Question

Find the principal value of \[se{{c}^{-1}}\left( 2\sin \left( \dfrac{3\pi }{4} \right) \right)\]

Answer 1

Hint: First of all, consider the principal value of \[se{{c}^{-1}}\left( 2\sin \left( \dfrac{3\pi }{4} \right) \right)\] as y. Now, write \[\dfrac{3\pi }{4}=\pi -\dfrac{\pi }{4}\] and use \[\sin \left( \pi -\theta \right)=\sin \theta \] and table of trigonometric ratios to find the value of \[2\sin \dfrac{3\pi }{4}\]. Now, take sec on both the sides and use the trigonometric ratios table to find the principal value of the given expression.

Complete step-by-step answer:
Here, we have to find the principal value of \[se{{c}^{-1}}\left( 2\sin \left( \dfrac{3\pi }{4} \right) \right)\]. Let us take the principal value of \[se{{c}^{-1}}\left( 2\sin \left( \dfrac{3\pi }{4} \right) \right)\] as y. So, we get,
\[y=se{{c}^{-1}}\left( 2\sin \left( \dfrac{3\pi }{4} \right) \right)\]
Now by taking sec on both sides of the above equation, we get,
\[secy=sec\left[ se{{c}^{-1}}\left( 2\sin \left( \dfrac{3\pi }{4} \right) \right) \right]\]
We know that \[sec\left( se{{c}^{-1}}x \right)=x\]. By using this in the RHS of the above equation, we get,
\[secy=2\sin \left( \dfrac{3\pi }{4} \right)\]
We can also write the above equation as
\[secy=2\sin \left( \pi -\dfrac{\pi }{4} \right)\]
We know that \[\sin \left( \pi -\theta \right)=\sin \theta \]. By using this in the above equation, we get,
\[secy=2\sin \left( \dfrac{\pi }{4} \right).....\left( i \right)\]
Now, let us find the value at which \[\sin \left( \dfrac{\pi }{4} \right)\] from the table below.

From the above table, we can see that \[\sin \dfrac{\pi }{4}=\dfrac{1}{\sqrt{2}}\]. So by substituting the value of \[\sin \dfrac{\pi }{4}\] in equation (i), we get
\[\sec y=2.\dfrac{1}{\sqrt{2}}\]
\[\sec y=\sqrt{2}\]
From the table we know that
$\cos\dfrac{\pi}{4}=\dfrac{1}{\sqrt{2}}$ and we know that $\cos\theta=\dfrac{1}{\sec\theta}$
We can write \[\sec \dfrac{\pi }{4}=\sqrt{2}\]. So by substituting the value of \[\sqrt{2}\] in terms of sec in the above equation, we get,
\[\sec y=\sec \dfrac{\pi }{4}\]
By taking \[{{\sec }^{-1}}\] on both the sides of the above equation, we get,
\[{{\sec }^{-1}}\left( \sec y \right)={{\sec }^{-1}}\left( \sec \dfrac{\pi }{4} \right)\]
Now we know that the range of principal values of \[se{{c}^{-1}}\] is \[\left[ 0,\pi \right]-\dfrac{\pi }{2}\] and for this value \[{{\sec }^{-1}}\left( \sec 0 \right)=0\]. By applying this in the above equation, we get,
\[y=\dfrac{\pi }{4}\]
Hence, we get the principal value of \[se{{c}^{-1}}\left( 2\sin \left( \dfrac{3\pi }{4} \right) \right)\] as \[\dfrac{\pi }{4}\].

Note: First of all, in these type of questions, students must remember the value of at least \[\sin \theta ,\cos \theta \] and \[\tan \theta \] at general angles like \[{{0}^{o}},{{30}^{o}},{{45}^{o}}\], etc. as values of \[\sec \theta ,\operatorname{cosec}\theta ,\cot \theta \] could be found from these.
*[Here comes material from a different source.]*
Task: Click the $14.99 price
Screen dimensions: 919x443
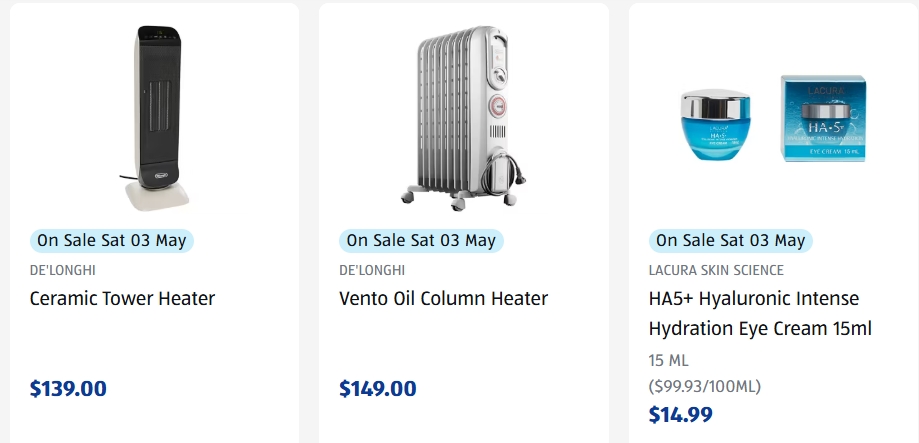Action: (681, 415)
Students should also verify their answer by substituting the value of y in the initial equation and checking if LHS = RHS. Also, take care whether the answer lies in the range of \[{{\sec }^{-1}}\] or not and if it is a principal solution that is between 0 to \[2\pi \] or not.